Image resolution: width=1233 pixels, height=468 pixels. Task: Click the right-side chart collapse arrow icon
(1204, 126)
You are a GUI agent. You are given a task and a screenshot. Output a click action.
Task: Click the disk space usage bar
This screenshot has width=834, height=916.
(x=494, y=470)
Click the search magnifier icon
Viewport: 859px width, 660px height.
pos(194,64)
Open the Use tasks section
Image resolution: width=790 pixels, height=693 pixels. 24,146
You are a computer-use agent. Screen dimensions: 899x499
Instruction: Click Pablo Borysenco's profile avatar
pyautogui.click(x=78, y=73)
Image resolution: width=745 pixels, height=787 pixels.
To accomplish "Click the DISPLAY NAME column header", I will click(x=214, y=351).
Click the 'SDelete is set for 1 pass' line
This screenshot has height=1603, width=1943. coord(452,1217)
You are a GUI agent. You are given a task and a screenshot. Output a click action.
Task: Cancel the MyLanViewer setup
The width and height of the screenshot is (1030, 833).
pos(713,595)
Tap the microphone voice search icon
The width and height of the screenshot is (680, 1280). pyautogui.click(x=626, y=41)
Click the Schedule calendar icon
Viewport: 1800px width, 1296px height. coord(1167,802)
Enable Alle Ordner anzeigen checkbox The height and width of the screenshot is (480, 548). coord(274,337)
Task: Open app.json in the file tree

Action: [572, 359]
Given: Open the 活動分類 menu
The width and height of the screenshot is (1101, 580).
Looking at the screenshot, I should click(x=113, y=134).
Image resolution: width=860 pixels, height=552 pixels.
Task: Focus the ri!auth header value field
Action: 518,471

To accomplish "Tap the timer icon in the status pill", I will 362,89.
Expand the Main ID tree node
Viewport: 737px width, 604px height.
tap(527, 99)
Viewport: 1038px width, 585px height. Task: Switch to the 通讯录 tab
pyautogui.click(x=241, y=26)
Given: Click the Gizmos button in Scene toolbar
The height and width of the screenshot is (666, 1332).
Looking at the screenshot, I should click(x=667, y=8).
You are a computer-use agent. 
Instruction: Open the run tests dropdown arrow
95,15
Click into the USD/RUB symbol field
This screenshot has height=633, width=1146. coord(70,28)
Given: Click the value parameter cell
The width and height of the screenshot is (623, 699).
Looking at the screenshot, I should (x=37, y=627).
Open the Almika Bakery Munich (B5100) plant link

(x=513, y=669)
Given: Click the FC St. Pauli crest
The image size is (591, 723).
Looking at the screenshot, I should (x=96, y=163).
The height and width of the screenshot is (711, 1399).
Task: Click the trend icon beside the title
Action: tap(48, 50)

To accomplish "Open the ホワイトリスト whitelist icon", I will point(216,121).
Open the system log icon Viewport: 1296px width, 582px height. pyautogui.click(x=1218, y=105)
════════════════
ASSIGNMENT:
The line containing "Given: Click the Gizmos" marks where to begin; the last line of the records marks where to stop. Copy both and all between, exactly.

OUTPUT:
Given: Click the Gizmos button in Scene toolbar
The height and width of the screenshot is (666, 1332).
Looking at the screenshot, I should click(x=667, y=8).
You are a computer-use agent. 
Instruction: Open the run tests dropdown arrow
95,15
Click into the USD/RUB symbol field
This screenshot has height=633, width=1146. coord(70,28)
Given: Click the value parameter cell
The width and height of the screenshot is (623, 699).
Looking at the screenshot, I should (x=37, y=627).
Open the Almika Bakery Munich (B5100) plant link

(x=513, y=669)
Given: Click the FC St. Pauli crest
The image size is (591, 723).
Looking at the screenshot, I should (x=96, y=163).
The height and width of the screenshot is (711, 1399).
Task: Click the trend icon beside the title
Action: tap(48, 50)

To accomplish "Open the ホワイトリスト whitelist icon", I will point(216,121).
Open the system log icon Viewport: 1296px width, 582px height. pyautogui.click(x=1218, y=105)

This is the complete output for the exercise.